The complexity of the mitochondrial genome of Atractylodes macrocephala: Nanopore sequencing reveals DNA recombination and dynamic evolution

Background: The mitochondrial genome of plants is known for its complex structure and dynamic evolution. However, there is still a lack of research on the mitochondrial genome of the medicinal plant Atractylodes macrocephala. This study is the first to complete the complete analysis of the mitochondrial genome of the important medicinal herb Atractylodes macrocephala, filling the knowledge gap in this field. Methods: By integrating Oxford Nanopore long-read sequencing data and Illumina short-read sequencing data, a high-quality genome was obtained through the Flye-Unicycler mixed assembly strategy. Functional elements were annotated using tools such as PMGA and tRNAscan-SE, and RNA editing sites were predicted using Deepred-mt. The evolutionary dynamics were revealed through repeat sequence analysis, phylogenetic reconstruction, and co-linearity comparison. Results: A 420,733 bp multi-branch non-circular structure (GC content 44.22%) was assembled, containing 6 contigs. 32 unique protein-coding genes (including 24 core genes), 21 tRNAs, and 3 rRNAs were annotated.
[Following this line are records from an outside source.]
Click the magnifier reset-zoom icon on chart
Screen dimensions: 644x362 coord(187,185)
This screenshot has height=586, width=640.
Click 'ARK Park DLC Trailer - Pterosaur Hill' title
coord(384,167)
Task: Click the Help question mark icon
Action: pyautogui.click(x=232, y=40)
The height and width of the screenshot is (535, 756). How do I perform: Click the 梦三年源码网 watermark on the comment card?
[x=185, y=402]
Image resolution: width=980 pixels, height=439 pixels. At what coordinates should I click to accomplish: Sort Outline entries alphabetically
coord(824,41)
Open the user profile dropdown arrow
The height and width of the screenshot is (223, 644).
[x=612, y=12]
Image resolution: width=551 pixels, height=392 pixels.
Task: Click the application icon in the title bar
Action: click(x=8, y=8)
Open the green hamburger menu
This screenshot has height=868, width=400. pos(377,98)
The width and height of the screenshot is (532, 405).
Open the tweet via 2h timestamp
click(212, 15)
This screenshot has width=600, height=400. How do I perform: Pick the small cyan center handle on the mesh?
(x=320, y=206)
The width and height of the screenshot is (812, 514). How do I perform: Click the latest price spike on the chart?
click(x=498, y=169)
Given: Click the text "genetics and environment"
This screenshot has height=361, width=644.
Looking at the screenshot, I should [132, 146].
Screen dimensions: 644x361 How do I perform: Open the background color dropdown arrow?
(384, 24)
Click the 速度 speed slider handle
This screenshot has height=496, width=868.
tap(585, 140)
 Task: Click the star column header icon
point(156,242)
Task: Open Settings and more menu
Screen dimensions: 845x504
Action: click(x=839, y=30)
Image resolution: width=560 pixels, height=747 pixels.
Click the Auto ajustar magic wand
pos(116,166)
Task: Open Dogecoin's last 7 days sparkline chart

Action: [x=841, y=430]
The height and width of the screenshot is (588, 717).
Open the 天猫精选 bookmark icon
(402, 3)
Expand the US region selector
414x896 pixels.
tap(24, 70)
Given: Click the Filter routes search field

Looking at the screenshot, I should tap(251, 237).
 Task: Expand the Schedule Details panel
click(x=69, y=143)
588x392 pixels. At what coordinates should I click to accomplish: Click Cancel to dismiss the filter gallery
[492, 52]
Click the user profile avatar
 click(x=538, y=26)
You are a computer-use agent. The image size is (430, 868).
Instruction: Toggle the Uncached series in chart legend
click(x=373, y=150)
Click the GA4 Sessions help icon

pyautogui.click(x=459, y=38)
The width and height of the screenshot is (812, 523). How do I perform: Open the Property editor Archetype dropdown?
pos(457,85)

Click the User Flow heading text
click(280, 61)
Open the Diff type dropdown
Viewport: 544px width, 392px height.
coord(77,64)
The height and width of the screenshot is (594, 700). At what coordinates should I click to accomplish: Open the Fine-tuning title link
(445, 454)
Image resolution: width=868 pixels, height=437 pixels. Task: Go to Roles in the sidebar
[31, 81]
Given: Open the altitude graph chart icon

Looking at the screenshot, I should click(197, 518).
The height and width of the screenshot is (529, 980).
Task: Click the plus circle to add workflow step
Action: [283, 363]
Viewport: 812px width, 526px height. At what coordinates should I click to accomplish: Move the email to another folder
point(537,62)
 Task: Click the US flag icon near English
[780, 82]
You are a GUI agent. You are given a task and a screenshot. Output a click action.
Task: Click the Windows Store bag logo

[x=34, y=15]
The ccmB gene was detected to have the most RNA editing sites (37). 146 SSRs, 60 tandem repeats, and 179 scattered repeats (the longest being 2,457 bp) were detected. 10.53% of the sequence (44.3 kb) was a chloroplast transfer segment (MTPTs), and 520 C-to-U type RNA editing sites were significantly enriched in the ccmB and mttB genes. The phylogenetic tree supported that Atractylodes macrocephala belongs to the Asteraceae family and the topology was consistent with the APG classification. The co-linearity analysis revealed that there were a large number of genomic rearrangements (inverted regions accounting for 25-66%) between Atractylodes macrocephala and its related species (such as Arctium tomentosum, Ainsliaea angustata). Conclusion: This study first revealed the complex structure of the mitochondrial genome of Atractylodes macrocephala and its dynamic evolution mediated by repeat sequence-mediated recombination, chloroplast DNA migration, and RNA editing. It provides new insights into the mitochondrial evolution of Asteraceae plants and lays a genetic foundation for molecular breeding and medicinal mechanism research of Atractylodes macrocephala.